Do Eco-Friendly Products Contain PFAS?
Eco-friendly products can contain PFAS. The forever chemicals are simply everywhere and do not escape biodegradable or compostable food containers. Sustainable packaging containing these chemicals can contaminate soil and water when disposed of. People are unaware that biodegradable products can easily contain PFAS and ruin their compost. It is vital to research the products you are purchasing and learn whether they are eliminating toxic chemicals from their product lines.
How Can Business Owners Keep Their Establishments Free Of PFAS?
Many business owners find it difficult to keep their establishment free of items that possess PFAS. This is because they use a variety of products to package or prepare meals with forever chemicals and aren't sure how to properly get rid of these items.
When looking to free your business from PFAS, it's important to find out which products are treated with forever chemicals. If you're not sure if an item was made with PFAS, simply ask your suppliers.
It's also crucial to set clear and realistic timeframes to eliminate all food contact materials made with harmful substances. For example, if you discover that all of your disposable items are crafted with PFAS, giving yourself 24 hours to properly dispose of these products and find eco-friendly alternatives is unrealistic. Instead, give yourself a few months so you can do proper research to find the perfect supplies for your establishment.
EPA & CDC Guidelines
The U.S. Environmental Protection Agency (EPA) and The Centers for Disease Control and Prevention (CDC) have issued guidance on PFAS. The EPA and CDC recommend that people limit their exposure to PFAS by avoiding contact with contaminated water, food, soil, and products. There is also concern about the impact of PFAS on human health. Many studies have linked PFAS exposure to a variety of health problems, including cancer, reproductive and developmental effects, immune system effects, and endocrine disruption.

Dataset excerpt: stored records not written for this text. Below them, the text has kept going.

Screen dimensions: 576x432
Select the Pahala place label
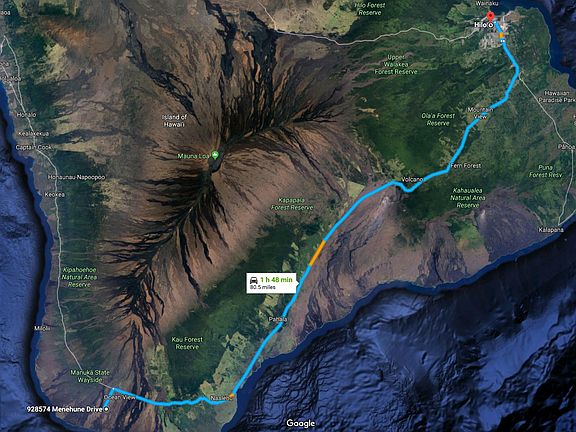(x=278, y=319)
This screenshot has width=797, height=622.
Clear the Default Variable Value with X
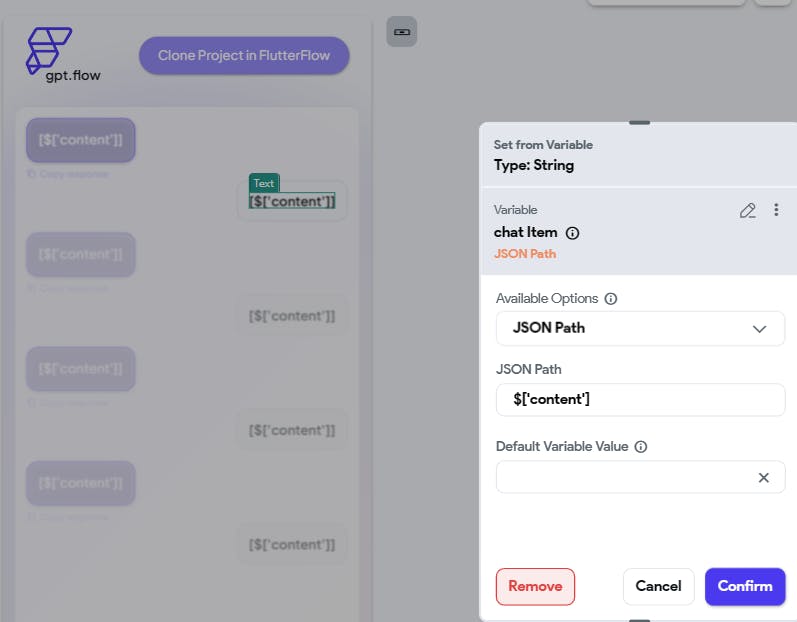pyautogui.click(x=764, y=478)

As the awareness of the potential dangers of PFAS grows, it is important to be proactive in reducing your exposure to these chemicals. State governments have also passed laws restricting the use of firefighting foams containing PFAS and purchasing or producing packaging with PFAS.

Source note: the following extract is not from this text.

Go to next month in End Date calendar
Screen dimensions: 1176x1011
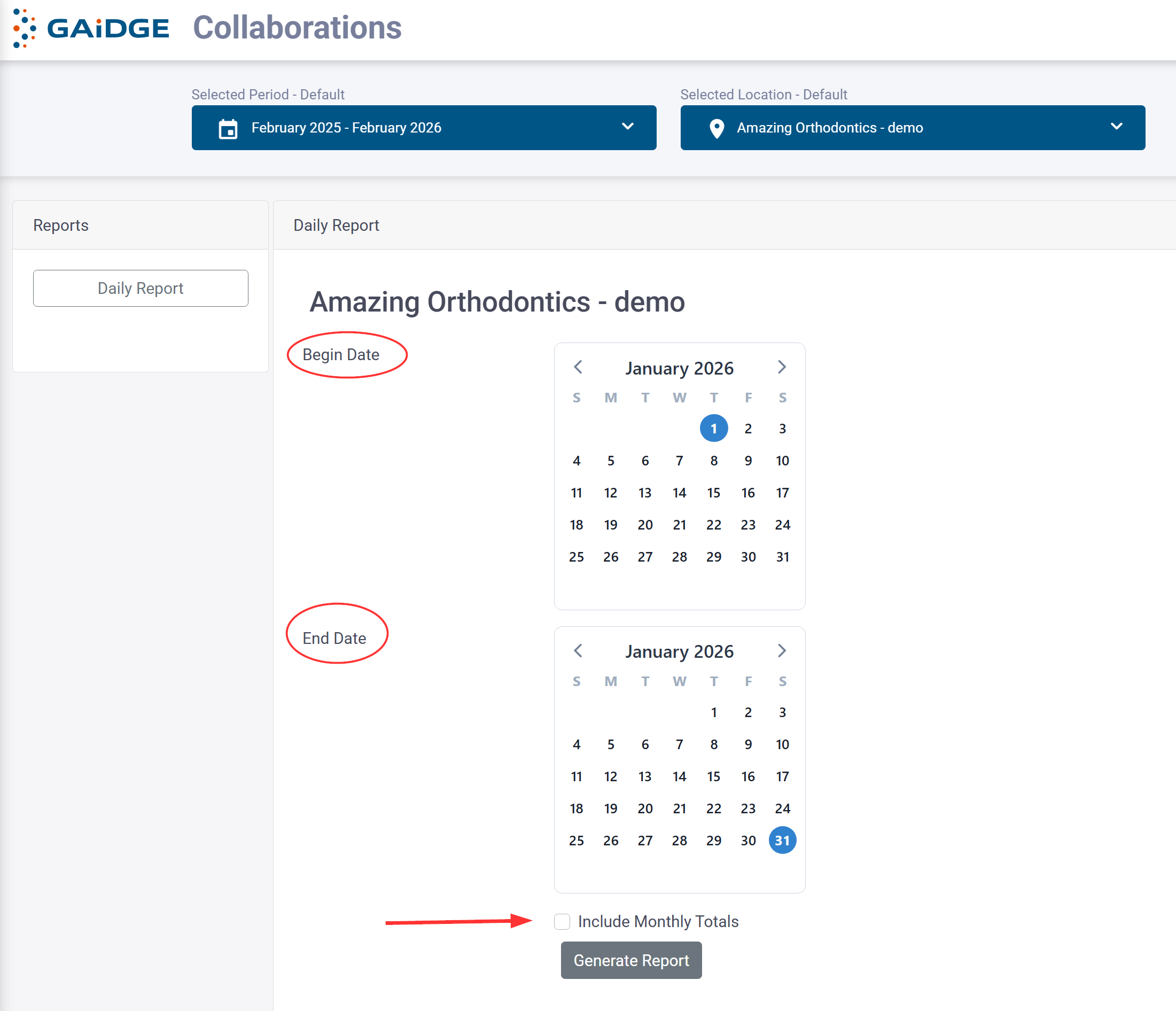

Several states have taken action to protect their citizens from potentially dangerous substances found in foodservice packaging. PFAS regulations surrounding packaging vary by state, but all prohibit the distribution, sale, or offer of packaging with added or high levels of these chemicals.
What To Expect In The Future
By 2023, the EPA is expected to issue regulations limiting PFAS in the environment, such as setting drinking water limits with these toxic chemicals. The CDC is also expected to continue to issue guidance on PFAS and human health. In addition, there have been PFAS replacements created to improve people's exposure to these harmful chemicals. The EPA and other agencies also concluded that using PFAS replacements improves health risks associated with exposure to PFAS, but no studies have demonstrated that these replacements are safe to use.

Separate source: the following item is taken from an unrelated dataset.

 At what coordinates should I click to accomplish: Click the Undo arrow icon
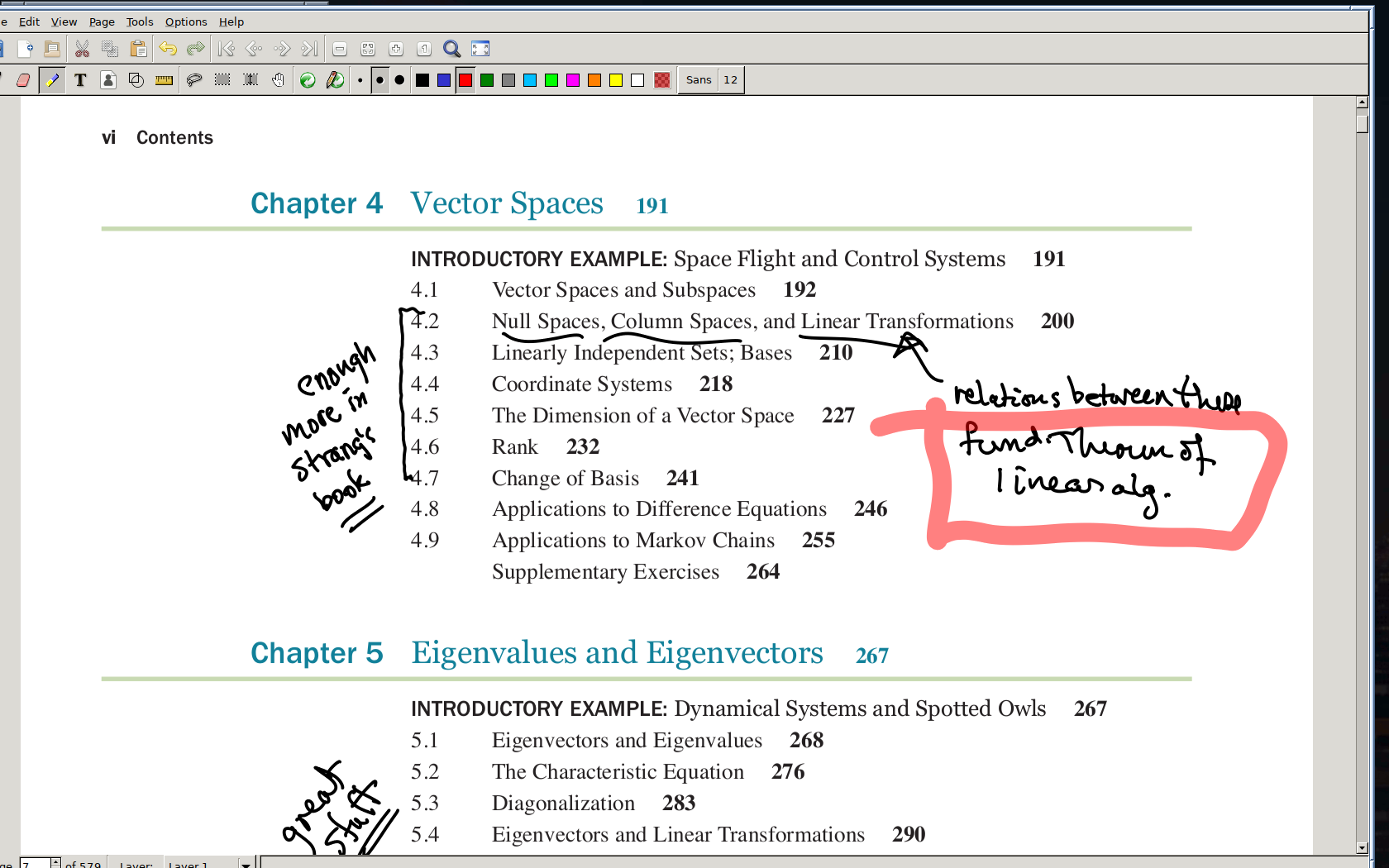(x=168, y=49)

Numerous agencies are evaluating the negative impact of PFAS around the nation to publish assessments by 2023. The US Ecology organization has also conducted multiple PFAs solutions across the nation, such as solving PFAS waste disposal. As more information becomes available about the health effects and regulations of PFAS, it is essential to stay up-to-date on this issue and take steps to reduce your exposure to these chemicals.
To help prevent your customers from making contact with these forever chemicals, you can use organic ingredients, a water filter certified to remove PFAS, and PFAS-free packaging. Now that you understand what PFAS are and which products contain them, you can play a vital role in improving product development, health, and the environment.